● What is required
Look through the data below. Pick out the lines holding the string "computer".
——
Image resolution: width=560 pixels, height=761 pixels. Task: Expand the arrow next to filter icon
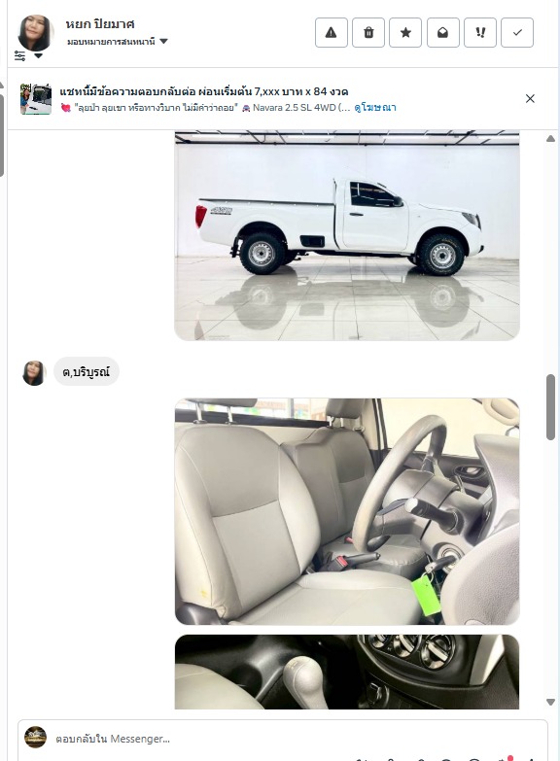click(38, 55)
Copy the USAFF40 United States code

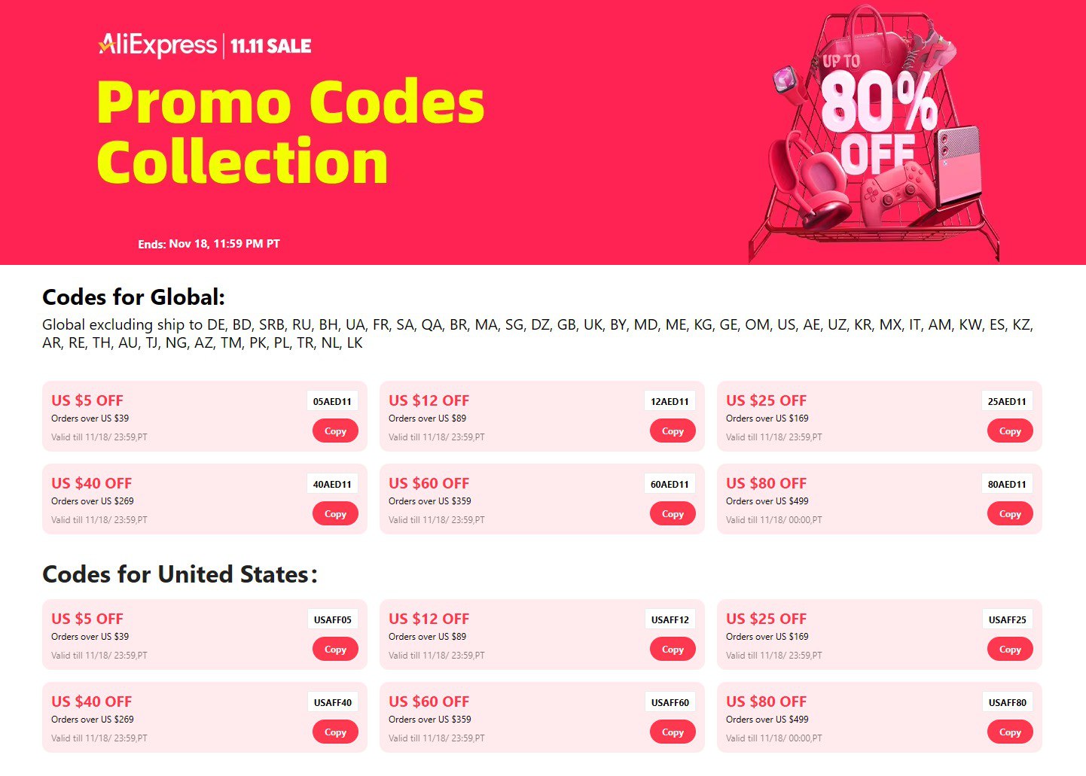335,732
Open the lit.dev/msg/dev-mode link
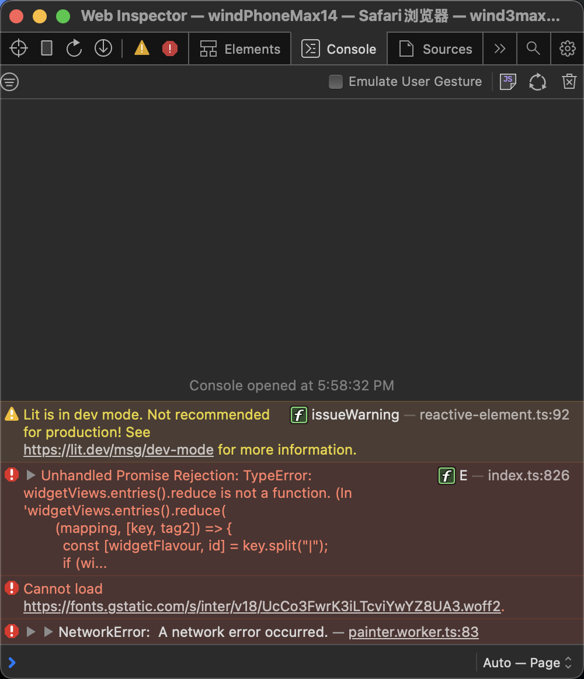This screenshot has height=679, width=584. pos(119,450)
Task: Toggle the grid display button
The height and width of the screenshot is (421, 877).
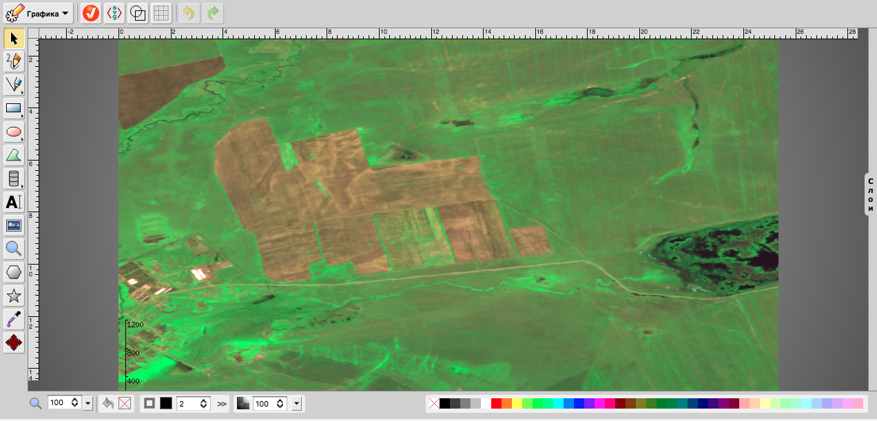Action: 161,13

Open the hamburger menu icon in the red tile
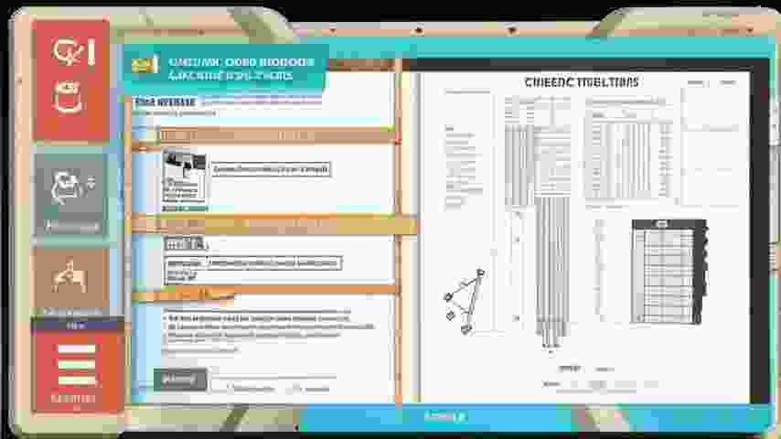coord(76,364)
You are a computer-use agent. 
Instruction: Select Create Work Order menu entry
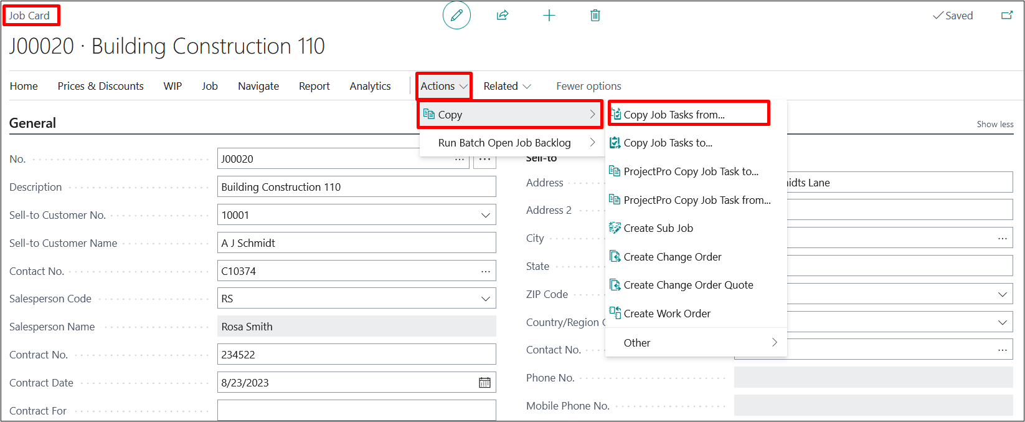click(x=666, y=314)
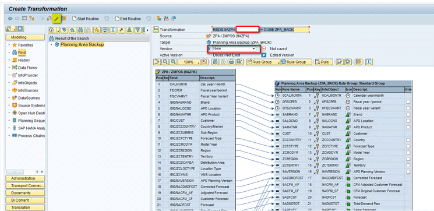Click the information icon beside Rule button
Viewport: 434px width, 211px height.
369,62
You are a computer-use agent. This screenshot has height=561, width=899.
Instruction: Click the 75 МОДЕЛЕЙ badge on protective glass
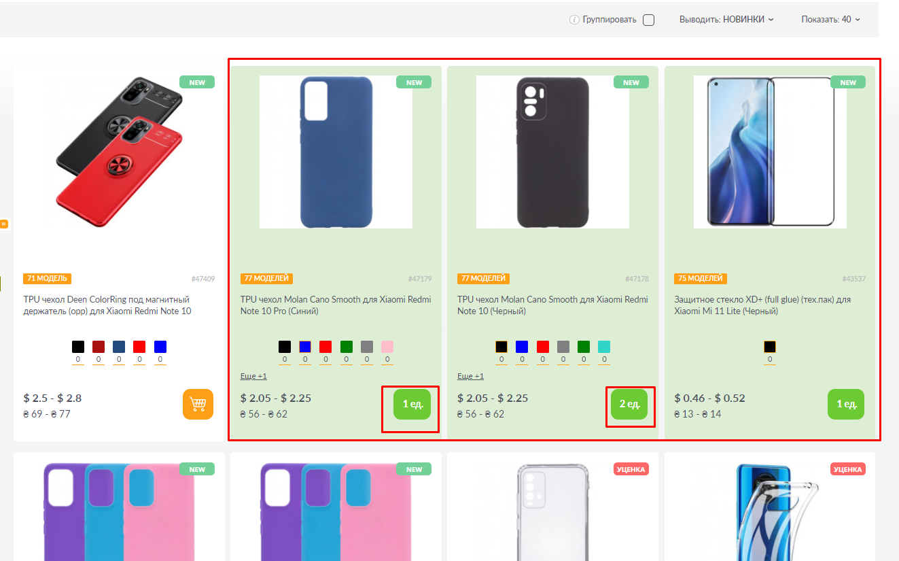[x=701, y=278]
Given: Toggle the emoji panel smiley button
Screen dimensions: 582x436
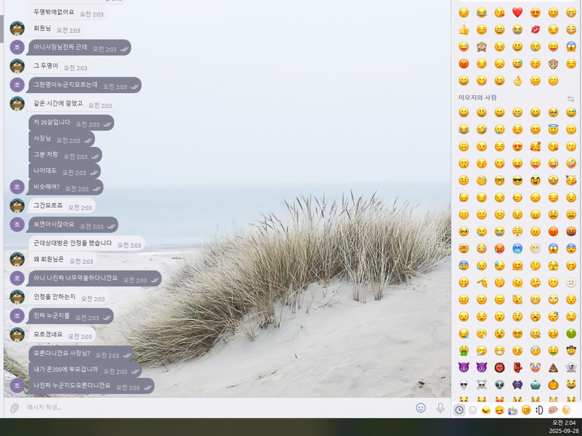Looking at the screenshot, I should [x=421, y=408].
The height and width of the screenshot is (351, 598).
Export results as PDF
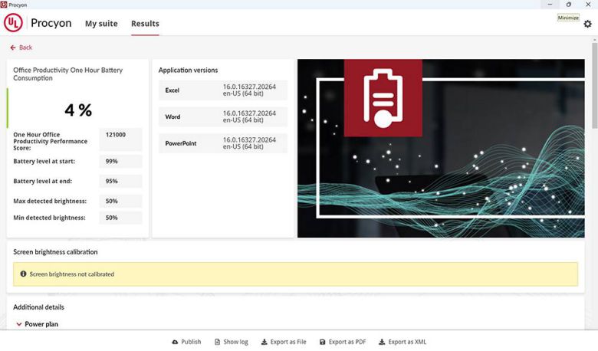342,342
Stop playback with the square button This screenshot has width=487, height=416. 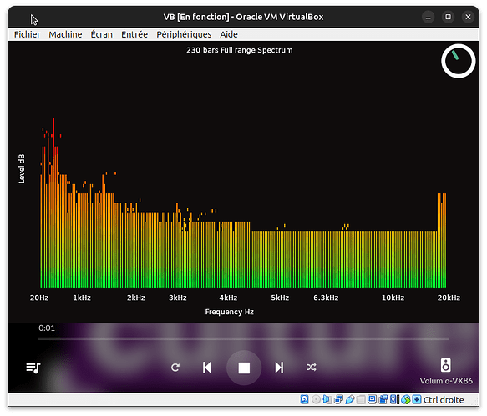click(x=244, y=368)
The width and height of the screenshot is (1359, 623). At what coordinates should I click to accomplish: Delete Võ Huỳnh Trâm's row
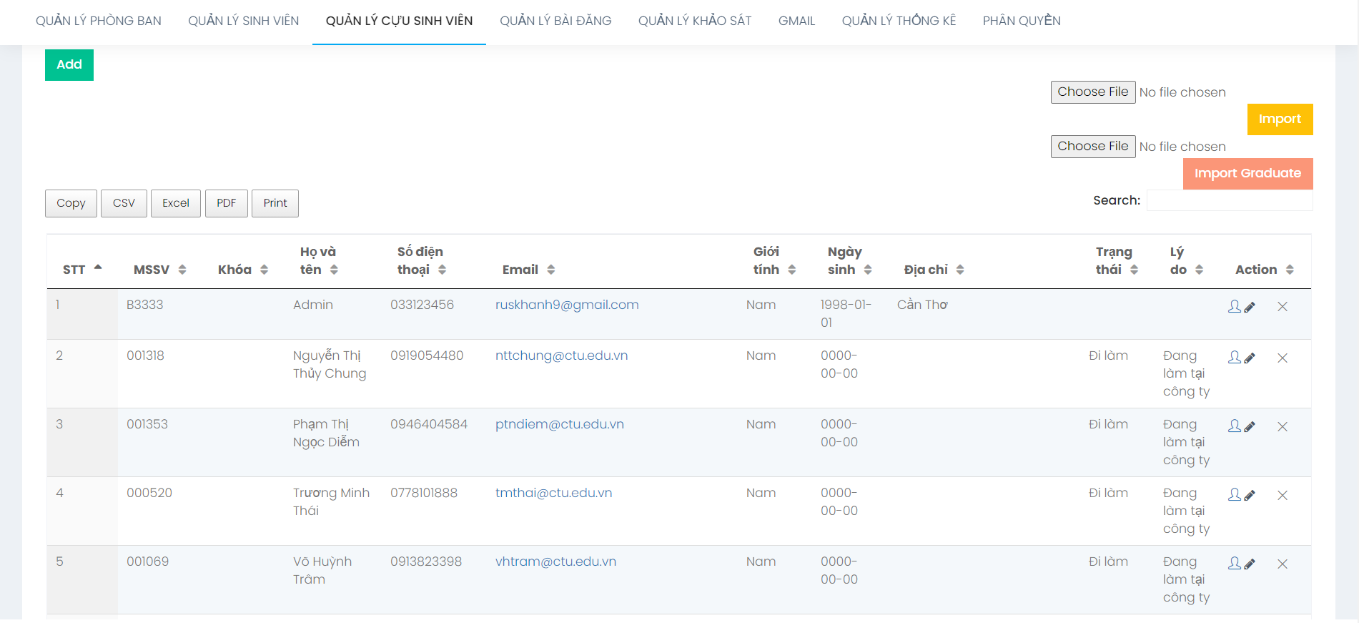(x=1283, y=564)
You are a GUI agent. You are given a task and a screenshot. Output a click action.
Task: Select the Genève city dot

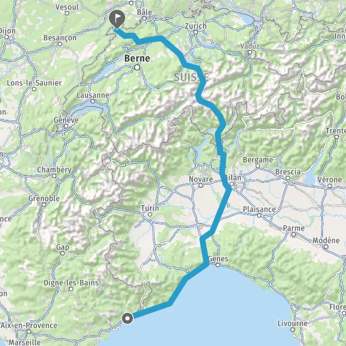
——
● Result below
You are a computer-use agent. 
You are a computer-use agent. This screenshot has height=561, width=899.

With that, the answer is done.